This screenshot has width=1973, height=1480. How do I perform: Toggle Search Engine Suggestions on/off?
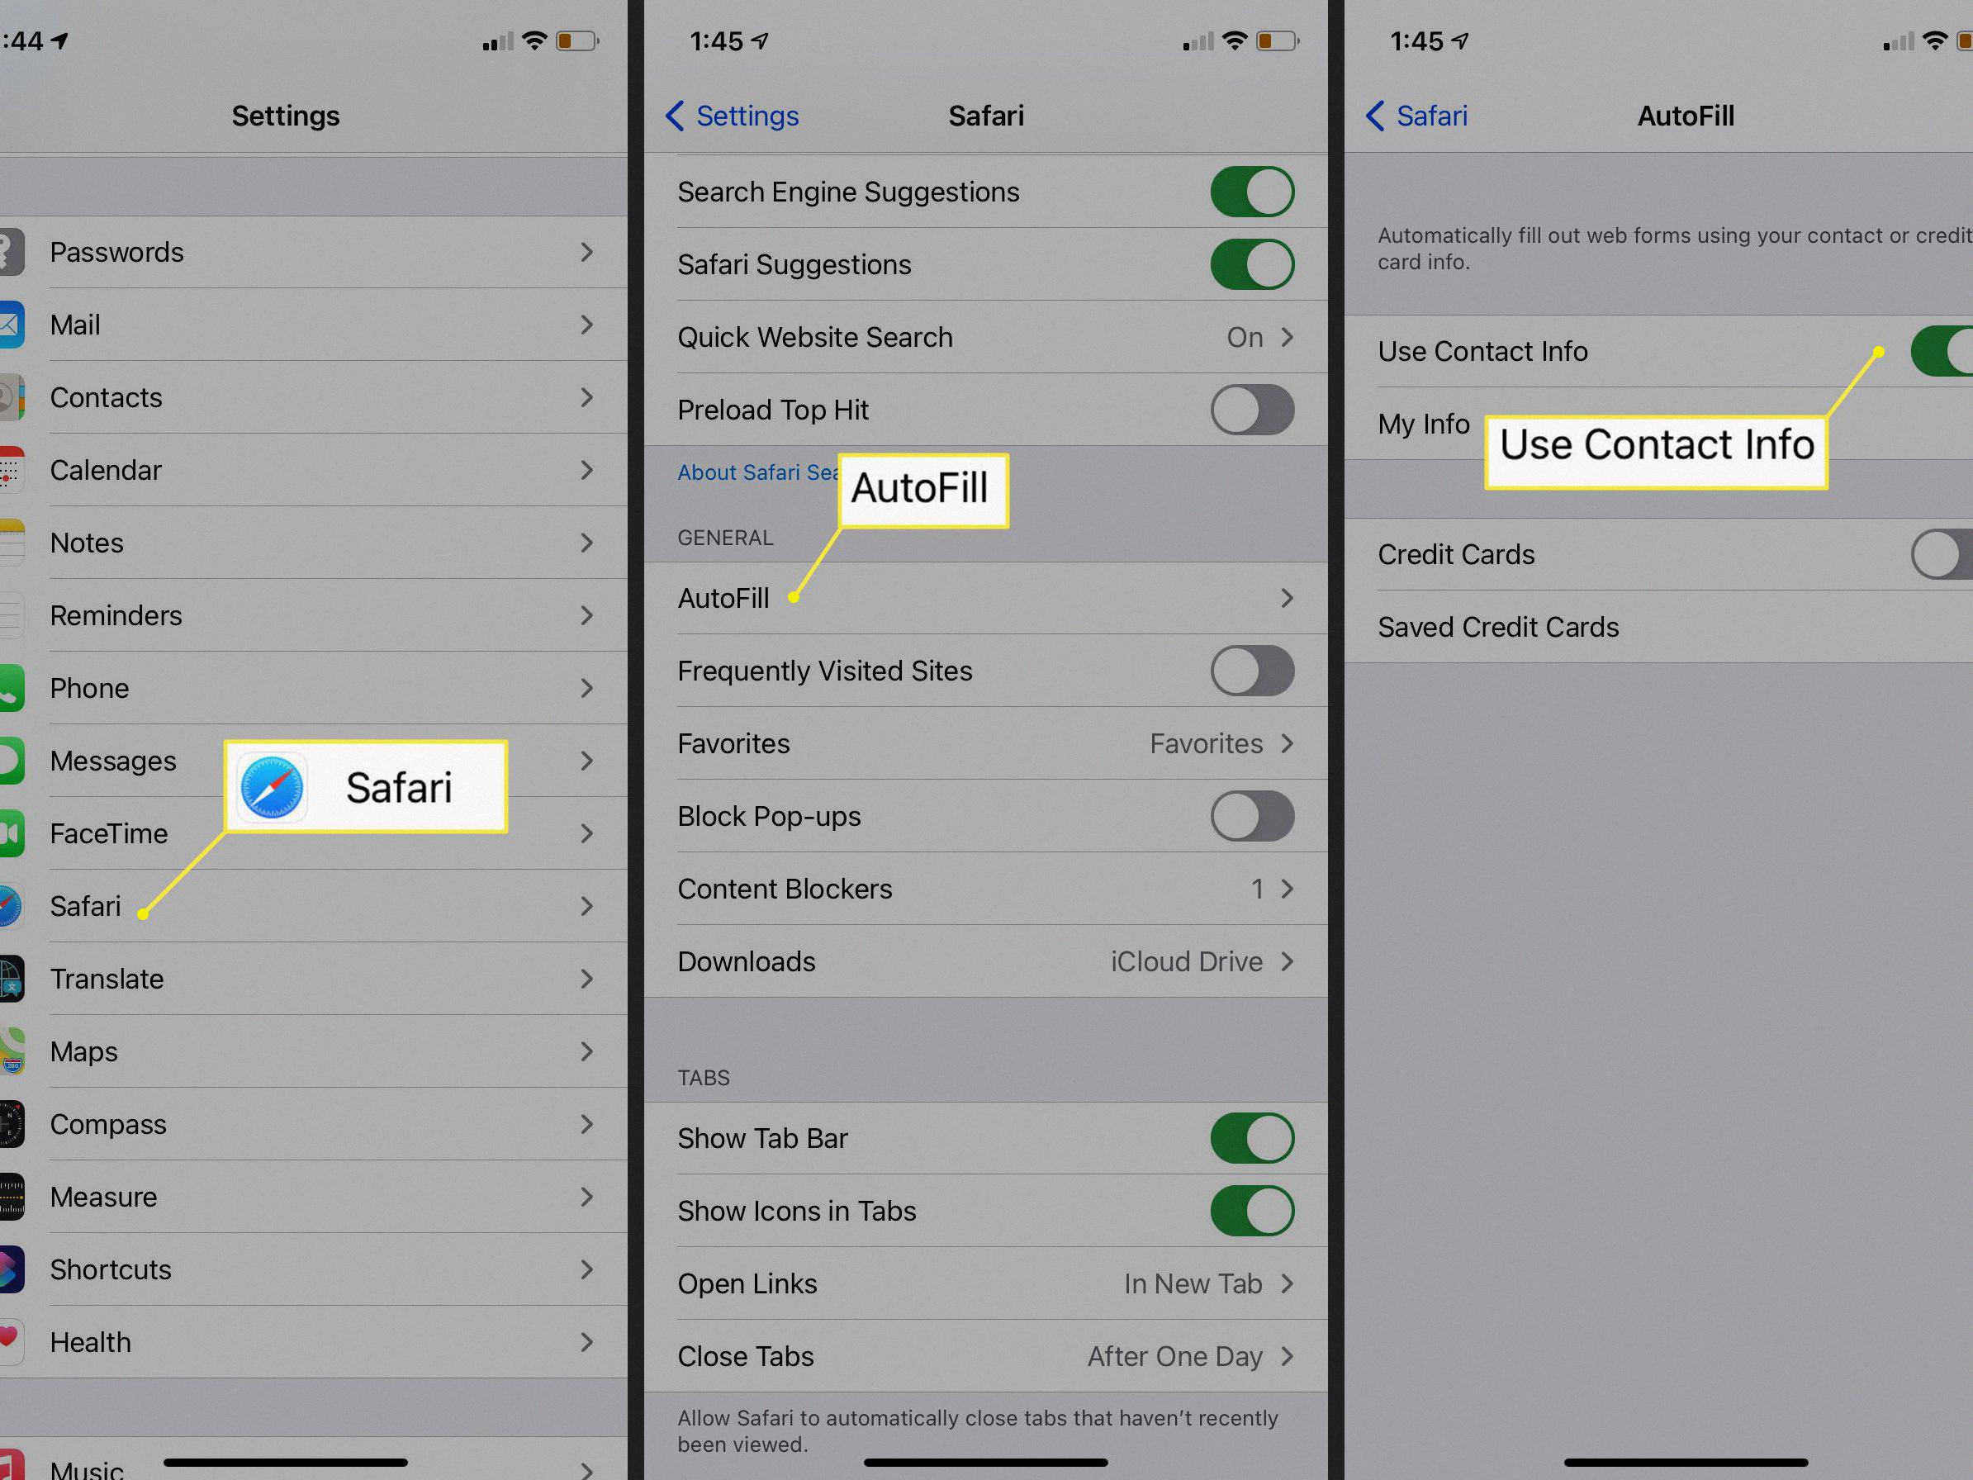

...

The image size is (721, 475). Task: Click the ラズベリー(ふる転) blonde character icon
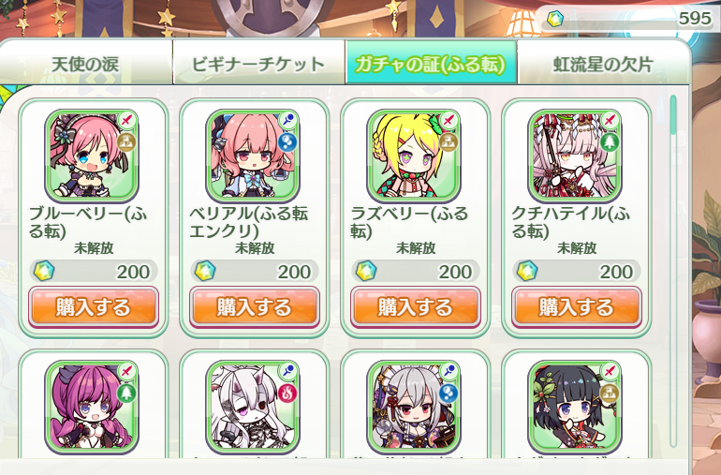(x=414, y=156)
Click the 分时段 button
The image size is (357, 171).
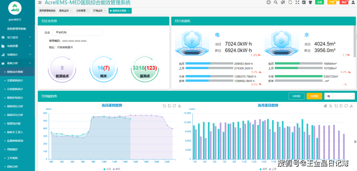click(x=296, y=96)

:: Required task ::
Reproduce every line from the one containing "The image size is (721, 475)." down to the one containing "click(x=296, y=96)", both included, with each coordinate in the answers multiplied by 1.2 and rounded to a whole number, halves rounded up. Omit the pictures from the reproduction.

:: Exercise result ::
The image size is (721, 475). Task: Click the ラズベリー(ふる転) blonde character icon
(x=497, y=187)
Click the 分时段 button
The image size is (357, 171).
click(x=355, y=115)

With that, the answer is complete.